I come home from yoga and ask Mosaic Woman how knitting group went. She tells me.
One word keeps circulating through my thoughts.... enough.
Last night I watch people, who survived their younger days, play jazz. Two black violinists, an Asian pianist, and a Russian bass player named Boris get my attention.
But it is Doc Gibbs standing in the midst of his percussion that has me thinking about communicating with God. It was too late last night. Too early right now.


  1. Aaaaaaaawww man........ so sorry....

  2. Oh.

    Is this whole world filled with empty spaces where young people just were?

    I am so very sorry.

  3. Giggles-- thanks

    Gannet Girl--- Yes. However, I also sat at the concert grateful that music just may have helped lead to the survival of musicians, who like us are filled with joy and sadness, playing beautiful music.

  4. So sorry to hear of such loss, my friend; and yet we lose them in more ways than one. We go again to the Detention Center tomorrow morning, hopefully to share life with some who haven't known much thus far....

  5. Enough. That is the word, for sure. One is too many.


  6. Enough or too much - either works. I will keep this woman in my thoughts and prayers too. So much pain.

    I once read that having children is like having your heart walk around outside your body. The words that associate with that image are vulnerable and dangerous. I think I'm going to give my boys a hug - I'll blame it on Valentine's Day but I'll be thinking of those mothers who are coping with unimaginable grief.

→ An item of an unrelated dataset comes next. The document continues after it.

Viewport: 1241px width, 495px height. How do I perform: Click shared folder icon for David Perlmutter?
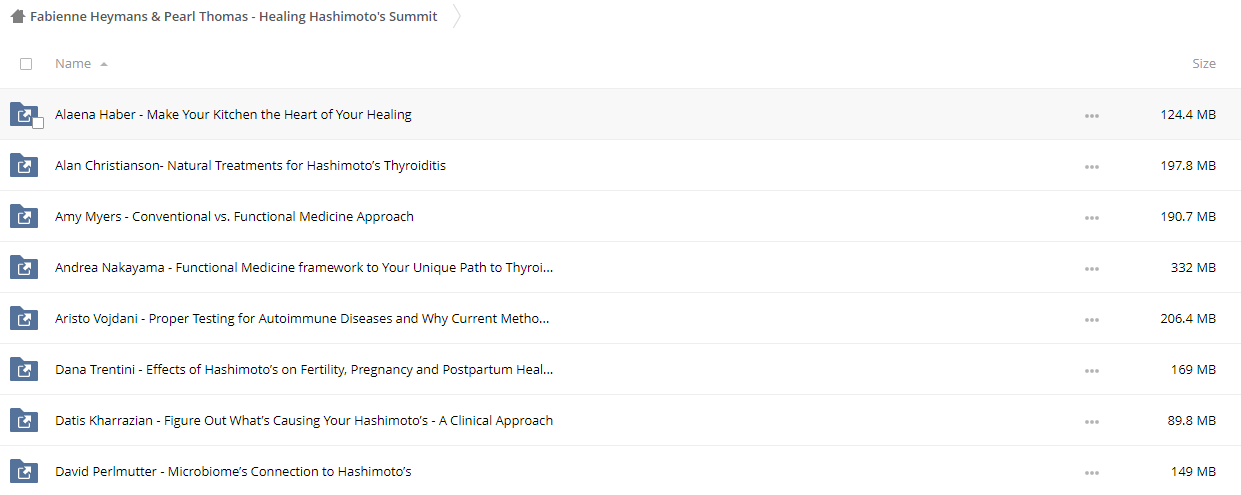coord(23,471)
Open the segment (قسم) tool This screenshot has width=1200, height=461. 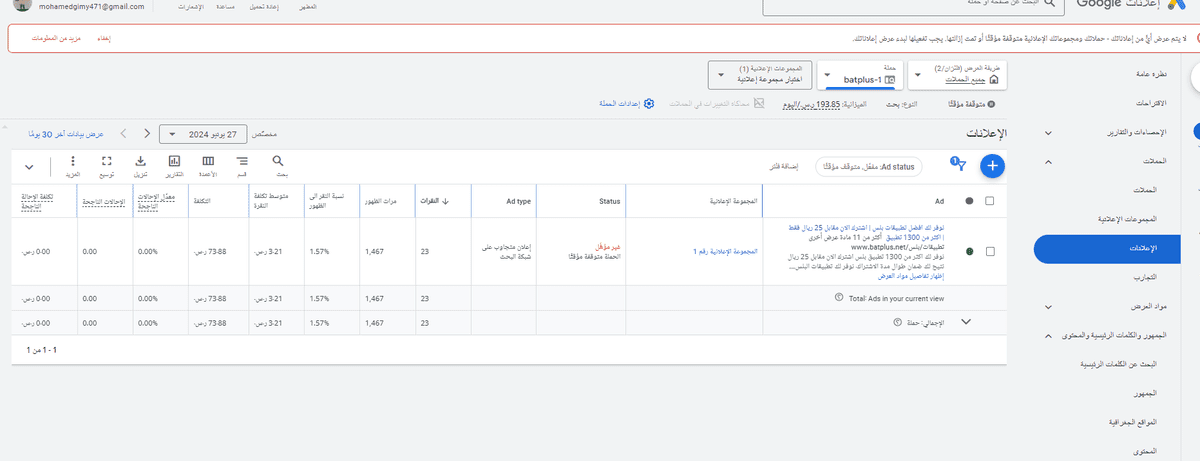point(242,165)
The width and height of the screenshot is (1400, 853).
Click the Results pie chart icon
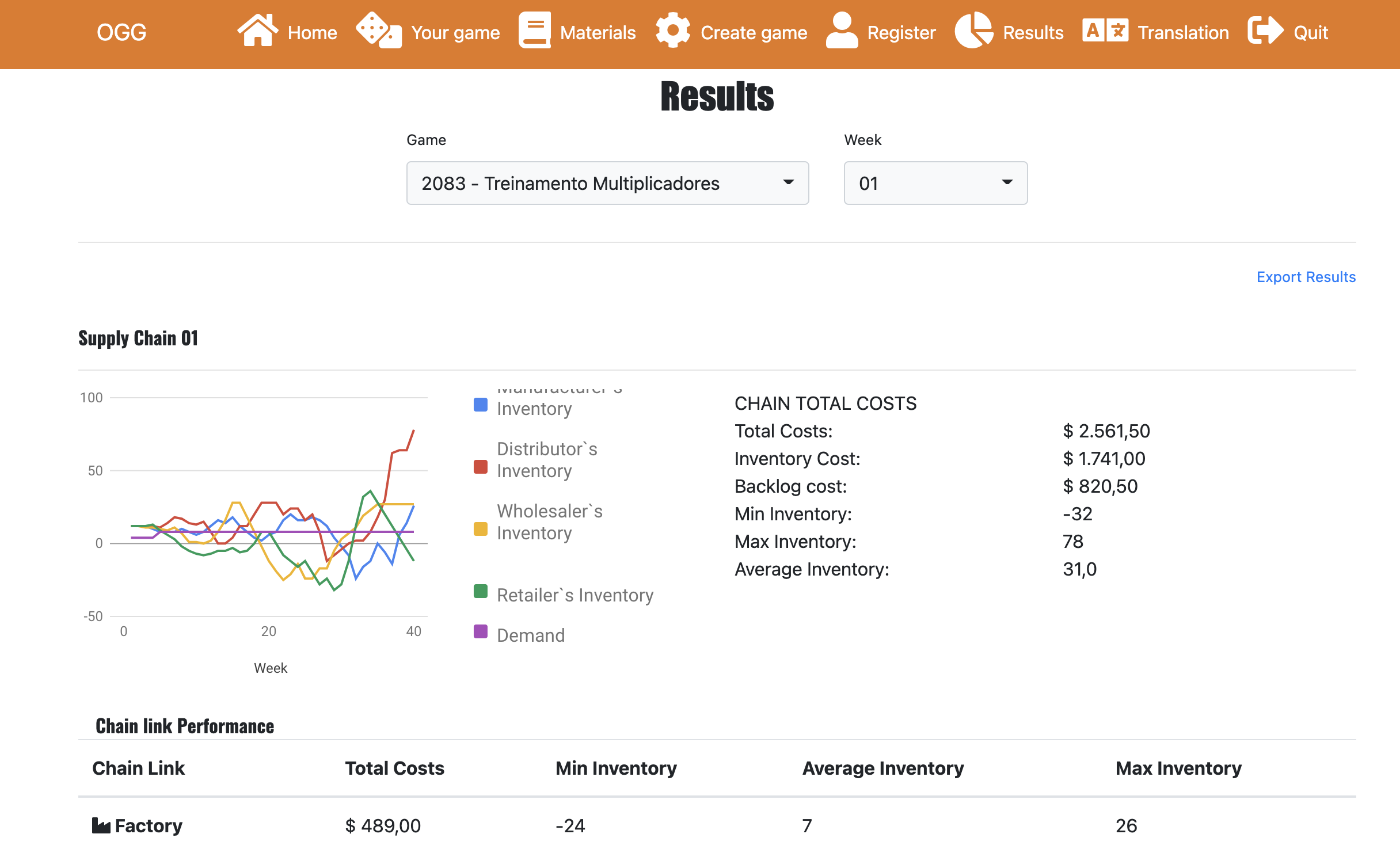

  7. Kathryn says it well - hearts outside the body. I'll keep that image with me for a long time.

    I spent two hours in drug training on Friday knowing full well that a fairly large percentage of my students are addicts. How to protect my own kids? How to help my students?

    What about the kids that go through life as empty spaces? No one notices them - when they are there or when they are gone. How often does a kid vanish from our classes? If they are a disruption then we're happy they're gone. If they're quiet it might cross our mind, but do we do anything? I'm off to the detention center next week - to visit a student. Why? Because.

  8. Jim--- My job before this one was a place where we sent reports to case managers, not parents.

    Mich--- I wonder why it took so long for the word to come, or maybe it just keeps getting louder.

    Kathryn--- I hope you got those hugs

    msklem--- I know that feeling of being glad a student is gone. It comes around less frequently these days. it is not one that is comfortable to express. I once had a horticulture student that knocked plants off of shelves. rule number one--- if you don't care about the plants, change or get out.